- **Provided text**
* * * *
As in all parts of life however, you battle through the bad parts, in order to reach the good, and recently, the journey is getting sweeter and sweeter. “We have an amazing planet, human beings are, in general, really lovely” says Laura. “You have to be pretty unlucky to come across a bad egg , travelling teaches me how human kindness prevails all over the world.”
This is just the latest in a series of amazing adventures dreamt up by Laura. Back in 2015, she decided to embark on a mission to kayak the entire length of the Volga River in Russia, from source to sea, 2,300km of solo and self-sufficient paddling.
This adventure is Laura’s most notable adventure, but not for the reasons she ever expected. “Unexpectedly, that trip went completely viral in Russian media” she explains. “I was on all of these news sites. I became an accidental Russian celebrity.”
Public support and interest can motivate and add to the experience of attempting a great challenge, but Laura soon started to experience the darker side of the instant fame she had found in Russia. “I had a little tracker map that was on a delay and would switch off when I was camping” she says, “but there was one incident where people tracked me down to my campsite. It was not very nice, but thankfully I was camped with a father and son that I had met earlier that day.”
“At that point, I came off the river and had a look at what was going on and realised the extent of the publicity. I was getting thousands of messages, some of them quite sinister, it was just a whole circus.”
While Laura was forced to accept the safety issues caused by her notoriety in Russia and end her expedition early, the experience has only seemed to push her forward to take on more exciting and risky adventures. From cycling 2600 km through Ireland, to kayaking 236 miles home for Christmas and completing a triathlon round all three of the Channel Islands, it seems like there’s nothing that Laura won’t put her had to and have a go at.
* * * *
- **Supplied material**
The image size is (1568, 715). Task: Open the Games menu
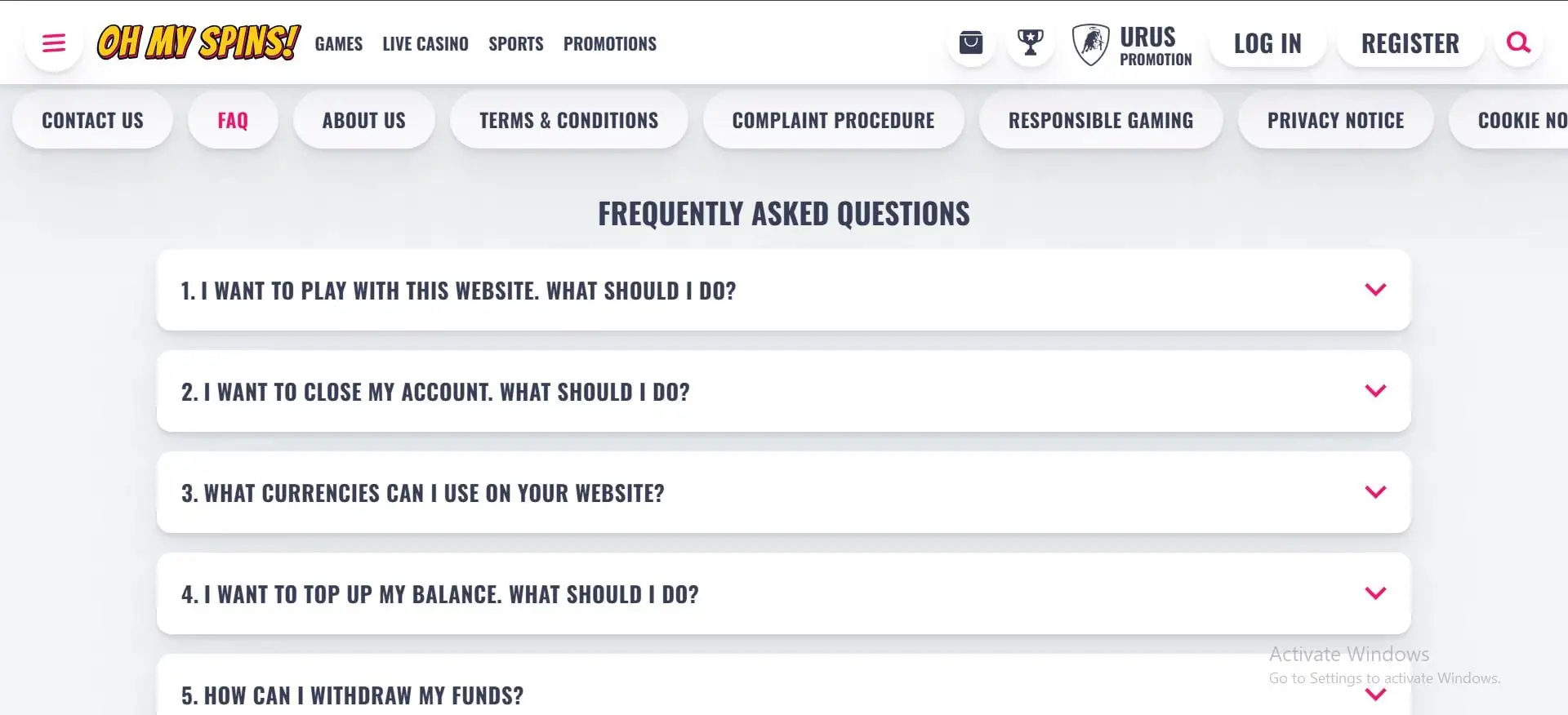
* * * *
- **Exercise instructions**
Change the text about Laura's adventures, starting at "As in all parts" and ending at "and self-sufficient paddling.", so that "kayak" becomes "canoe". These data have nothing to do with the text about Laura's adventures.

- **Task solution**
As in all parts of life however, you battle through the bad parts, in order to reach the good, and recently, the journey is getting sweeter and sweeter. “We have an amazing planet, human beings are, in general, really lovely” says Laura. “You have to be pretty unlucky to come across a bad egg , travelling teaches me how human kindness prevails all over the world.”
This is just the latest in a series of amazing adventures dreamt up by Laura. Back in 2015, she decided to embark on a mission to canoe the entire length of the Volga River in Russia, from source to sea, 2,300km of solo and self-sufficient paddling.